The debate is about the opt-out, Mr Deputy Speaker, and other Members have spoken at length about what we might opt back into. I merely suggest to the House that, having opted out, we should not opt back into anything. A number of arguments support that view, but I believe that the most important argument is that anything that we opt back into will be judiciable by the European Court of Justice, and will be subject to the decisions and the enforcement of the European Commission. It is for that reason that the Home Affairs Committee concluded unanimously:
“If the Government proceeds with the opt-in as proposed, we note that it will not result in any repatriation of powers. Indeed, the increased jurisdiction of the ECJ may result in a net flow of powers in the opposite direction.”
We in the Conservative party, at least, have set our face against that, because we believe in bringing powers back from the European Union and, ultimately, putting the choice to the British people in a referendum. It would be entirely inconsistent with that if, having exercised this opt-out, we sought to push through opt-ins as a result of which the European Court of Justice and the European Commission took charge of areas that had previously been intergovernmental.

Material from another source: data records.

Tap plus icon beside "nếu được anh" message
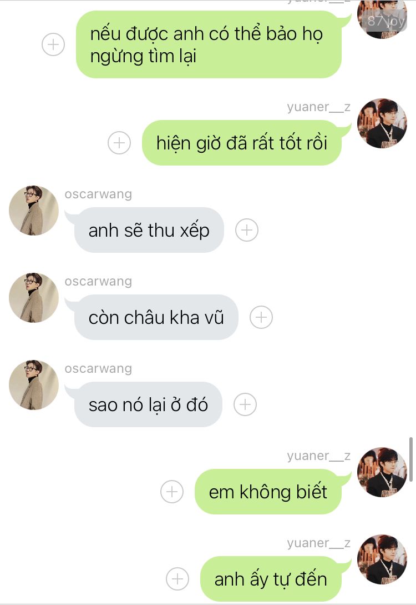Viewport: 416px width, 605px height. [53, 45]
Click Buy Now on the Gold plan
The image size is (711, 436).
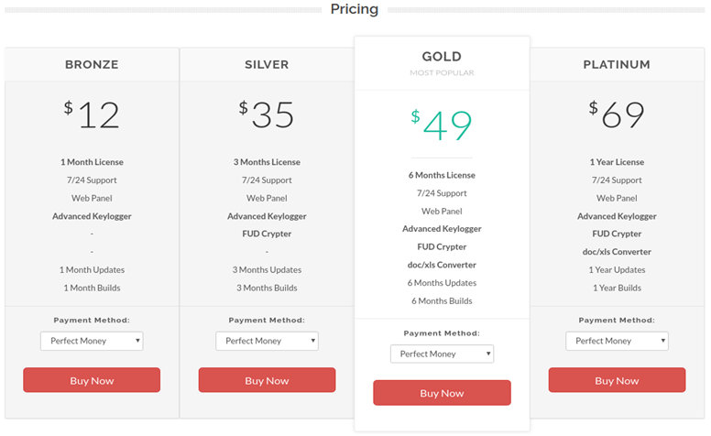click(442, 393)
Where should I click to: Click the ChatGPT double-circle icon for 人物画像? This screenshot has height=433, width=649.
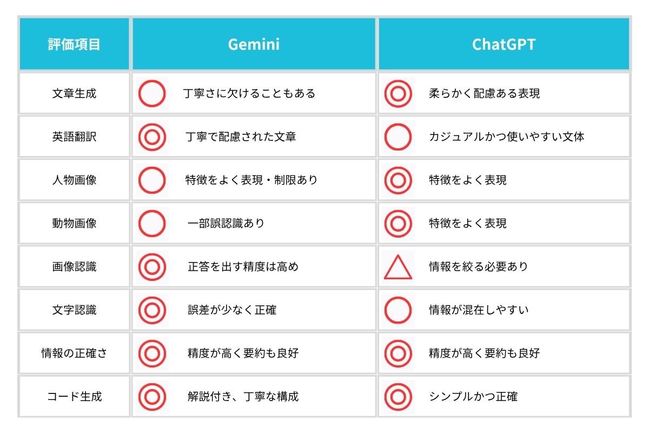tap(398, 180)
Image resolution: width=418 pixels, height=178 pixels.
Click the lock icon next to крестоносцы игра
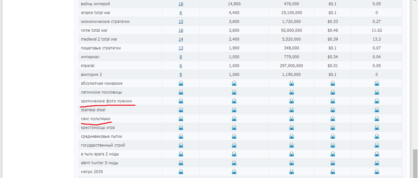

In 1990, our party negotiated the pillar structure of the European Union, but the Lisbon treaty puts an end to those pillars, becoming the “tree” that has stemmed from the earlier Dutch draft. We said that we would change Europe, and that there would be subsidiarity and intergovernmental pillars, but that will end if these opt-ins take place, and the European institutions and integrationists will have won. We have already voted to exercise the mass opt-out. We should leave things as they are, and then let the British people decide.